_Passage provided_
The manor and liberty originally comprised the large ancient parish of Hornchurch which was divided into eight wards. By the 16th century 'Romford side' comprising the five northern wards of Romford Town, Harold Wood, Collier Row, Noak Hill, and Havering had achieved some degree of self-government. The remaining 'Hornchurch side' consisted of Hornchurch Town, North End, and South End wards. Hornchurch Town ward was absorbed into North End and South End around 1722. Havering ward grew independent of Romford in the 17th century and became a separate parish in the 1780s. In 1849 Romford became a parish in its own right.

===Replacement===
The manor was sold by the Crown on 23 September 1828 and the right to appoint the high steward and justices of the liberty was transferred to the private owners. During the 19th century ad hoc boards, such as unions for poor law or public health, started to erode the powers of the liberty. It was unreformed by the Municipal Corporations Act 1835 and the Municipal Corporations Act 1883 made provision for the liberty to be absorbed into the county of Essex, but did not force the amalgamation. Under the Local Government Act 1888 the property of the liberty was merged with that of the county, and the offices of high and deputy steward were no longer filled. The separate court of quarter sessions, limited to three justices, continued to exist, and a high bailiff and coroner continued to be appointed.

_Work instructions_
a – Answer these questions from the passage on the manor and liberty:
(i) Which wards made up the 'Hornchurch side'?
(ii) On what date did the Crown sell the manor?
(iii) Under which act was the property of the liberty merged with that of the county?
b – Write the next part of the passage on the manor and liberty, picking up after its final sentence.

_Data extracts_
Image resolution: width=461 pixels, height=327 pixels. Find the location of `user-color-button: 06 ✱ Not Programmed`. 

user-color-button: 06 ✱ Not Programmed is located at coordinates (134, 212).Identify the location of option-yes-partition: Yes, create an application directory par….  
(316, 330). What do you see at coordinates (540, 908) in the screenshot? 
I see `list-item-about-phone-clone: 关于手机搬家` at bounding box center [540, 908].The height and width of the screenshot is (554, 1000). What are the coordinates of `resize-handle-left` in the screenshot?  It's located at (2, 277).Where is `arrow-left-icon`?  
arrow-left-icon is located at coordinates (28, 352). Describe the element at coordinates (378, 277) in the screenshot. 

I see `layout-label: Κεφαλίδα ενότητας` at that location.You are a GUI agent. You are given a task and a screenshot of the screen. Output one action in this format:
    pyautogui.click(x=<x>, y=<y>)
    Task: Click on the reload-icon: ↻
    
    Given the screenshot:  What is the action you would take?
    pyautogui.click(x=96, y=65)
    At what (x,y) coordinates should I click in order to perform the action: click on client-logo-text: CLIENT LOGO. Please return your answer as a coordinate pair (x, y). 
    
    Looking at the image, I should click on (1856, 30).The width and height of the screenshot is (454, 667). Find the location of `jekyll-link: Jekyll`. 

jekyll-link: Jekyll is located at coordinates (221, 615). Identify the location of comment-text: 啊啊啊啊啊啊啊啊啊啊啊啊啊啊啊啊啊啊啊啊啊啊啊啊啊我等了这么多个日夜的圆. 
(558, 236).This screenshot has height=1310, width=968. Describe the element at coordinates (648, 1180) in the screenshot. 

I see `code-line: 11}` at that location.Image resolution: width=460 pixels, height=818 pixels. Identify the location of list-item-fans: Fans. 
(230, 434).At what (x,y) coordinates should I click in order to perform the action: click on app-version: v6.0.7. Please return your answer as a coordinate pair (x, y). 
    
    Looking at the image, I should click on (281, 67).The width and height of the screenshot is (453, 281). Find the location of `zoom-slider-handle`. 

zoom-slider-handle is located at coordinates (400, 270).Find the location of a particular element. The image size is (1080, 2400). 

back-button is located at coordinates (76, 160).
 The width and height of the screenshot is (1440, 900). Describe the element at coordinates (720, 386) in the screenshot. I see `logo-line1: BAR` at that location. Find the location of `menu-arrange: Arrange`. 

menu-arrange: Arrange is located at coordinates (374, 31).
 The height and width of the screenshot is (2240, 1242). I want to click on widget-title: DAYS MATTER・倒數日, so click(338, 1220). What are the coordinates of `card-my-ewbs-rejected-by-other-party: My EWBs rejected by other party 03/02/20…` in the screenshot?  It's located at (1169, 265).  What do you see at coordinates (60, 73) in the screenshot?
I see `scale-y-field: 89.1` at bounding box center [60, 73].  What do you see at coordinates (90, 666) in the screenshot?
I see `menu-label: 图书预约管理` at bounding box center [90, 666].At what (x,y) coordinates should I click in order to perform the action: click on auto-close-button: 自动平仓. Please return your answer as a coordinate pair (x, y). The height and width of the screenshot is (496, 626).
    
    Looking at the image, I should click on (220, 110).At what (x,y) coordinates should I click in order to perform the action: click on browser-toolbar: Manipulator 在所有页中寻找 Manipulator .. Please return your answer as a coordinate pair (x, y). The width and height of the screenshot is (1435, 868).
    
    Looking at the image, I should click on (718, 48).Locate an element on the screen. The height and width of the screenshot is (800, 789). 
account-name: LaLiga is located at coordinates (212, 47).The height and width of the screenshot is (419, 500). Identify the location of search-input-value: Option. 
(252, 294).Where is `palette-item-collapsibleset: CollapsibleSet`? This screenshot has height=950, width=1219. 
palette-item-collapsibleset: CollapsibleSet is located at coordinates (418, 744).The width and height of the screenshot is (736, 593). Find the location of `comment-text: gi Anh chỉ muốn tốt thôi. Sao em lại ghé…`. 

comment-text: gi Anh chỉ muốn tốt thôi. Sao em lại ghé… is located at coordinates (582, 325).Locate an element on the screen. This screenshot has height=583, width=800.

_Your written answers_
a –
(i) Hornchurch Town, North End, and South End wards.
(ii) 23 September 1828.
(iii) The Local Government Act 1888.

b –
One of the three justices was elected by the inhabitants of the manor. The last election took place on 3 July 1891 at the market court house. The candidates were Major Holmes of Grey Towers, Hornchurch, and Alfred William Harvey of Romford. Holmes won the election with 78 votes to 42.

On 21 October 1891 the Essex quarter sessions resolved "that a petition be presented to Her Majesty praying that an Order in Council be made to unite the Liberty of Havering-atte-Bower to the County of Essex, so far as the same is not already united by the Local Government Act, 1888." The Order in Council, under the Liberties Act 1850, was made on 9 May 1892, and came into effect on 1 July 1892. The last court leet was held on 7 June 1892. The last high bailiff was paid a pension of £3 for life, while the coroner became a county employee.

In 1894, under the Local Government Act 1894, the central part of the Romford parish, named Romford Urban formed the Romford Urban District while the remaining parts of the liberty went on to form part of Romford Rural District. The modern day London Borough of Havering, created in 1965, takes its name from the liberty and incorporates the original area and other territories formerly part of Chafford hundred, including North Ockendon, Rainham, Upminster, Cranham, and Wennington.

===Legacy===
Modern day references to the liberty include the Liberty Shopping Centre and Royal Liberty School. The motto of Havering London Borough Council is "Liberty". In 2024 the Romford–Upminster service of the London Overground was renamed the Liberty line.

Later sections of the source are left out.